La prima volta che analizzai con cura l’intero album, esso smantellò ogni mia supposizione: lo ascoltai nel modo che preferisco, tutto d’un fiato, inserendolo nello stereo, alzando il volume e stendendomi sul divano. L’overtoure è di grande impatto sonoro e vocale. Grandi hit di successo quali “Attack”, “A Beautiful Lie” e “The Kill” si susseguono incalzandosi creando l’atmosfera ideale per un sogno, non a caso la quarta traccia è “Whas It A Dream?”, e rappresenta il ponte tra i tre singoli iniziali e il cuore dell’album. Con “The Fantasy” e “Savior”, canzoni apparentemente euforiche si trasformano in riflessive. “From Yesterday” è il brusco risveglio dal sogno, l’urlo nella notte, una tempesta che però si trasforma in quiete con “The Story” e si esaurisce con gli enigmatici brani “R-Evolve” e “A Modern Mith”.
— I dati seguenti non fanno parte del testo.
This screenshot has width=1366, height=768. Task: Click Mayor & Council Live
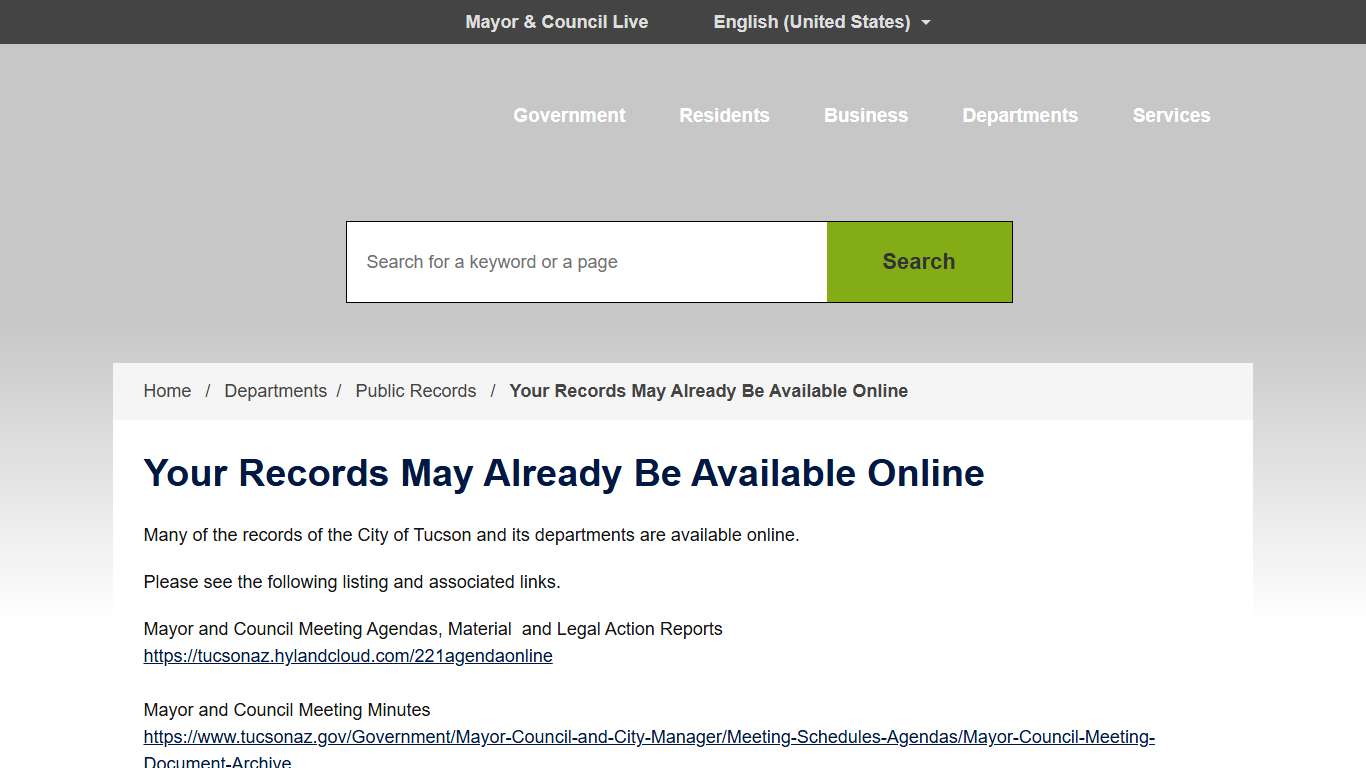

L’album, che contiene anche la traccia nascosta “Hunter” scritta da Björk, è un grande mix di tre grandi generi: neoprogressive, grunge e punk-rock. La missione di unire le tre grandi correnti in un unico bacino è affidata alle notevoli capacità vocali di Jared Leto, un personaggio stravagante, dall’indole singolare e dalle indiscusse doti artistiche. I poliedrici e impeccabili Shannon Leto e Tomo Milicevic, coadiuvati da Matt Wachter, si mettono al servizio del frontman stendendo un tappeto musicale sul quale camminano i pensieri di chi si lascia conquistare dalle melodie dell’album. I testi sono enigmatici e trattano temi classici dell’esistenza umana come la pace, il tradimento, la meditazione. Temi distanti legati tra di loro dall’energia del sound e da espressioni di amore, rabbia, incitamento e autocommiserazione, temi complicati che danno spunti riflessivi a chi vuole perdersi nei meandri della propria mente.


Credo fermamente che quando una band riesce a suscitare un’emozione positiva tramite un album o un live, abbia raggiunto il suo scopo. “A Beautiful Lie” è il piccolo capolavoro dei 30 Seconds, un album che apre la mente a universi sconosciuti, un album suddiviso in capitoli che, come un libro, permette alla nostra immaginazione di viaggiare, di solcare spazi infiniti, elevando in alto i nostri pensieri più profondi. Non a caso  la scritta latina Provehito In Altum, non a caso le simbologie adottate sono Trinity e Triad, non a caso lo stesso controverso nome della band: Jared, Shannon e Tomo hanno creato un album che fa riflettere, pensare, e col quale la presunzione ideale di arrivare a trenta secondi da Marte, aprendo la mente, può trasformarsi in realtà.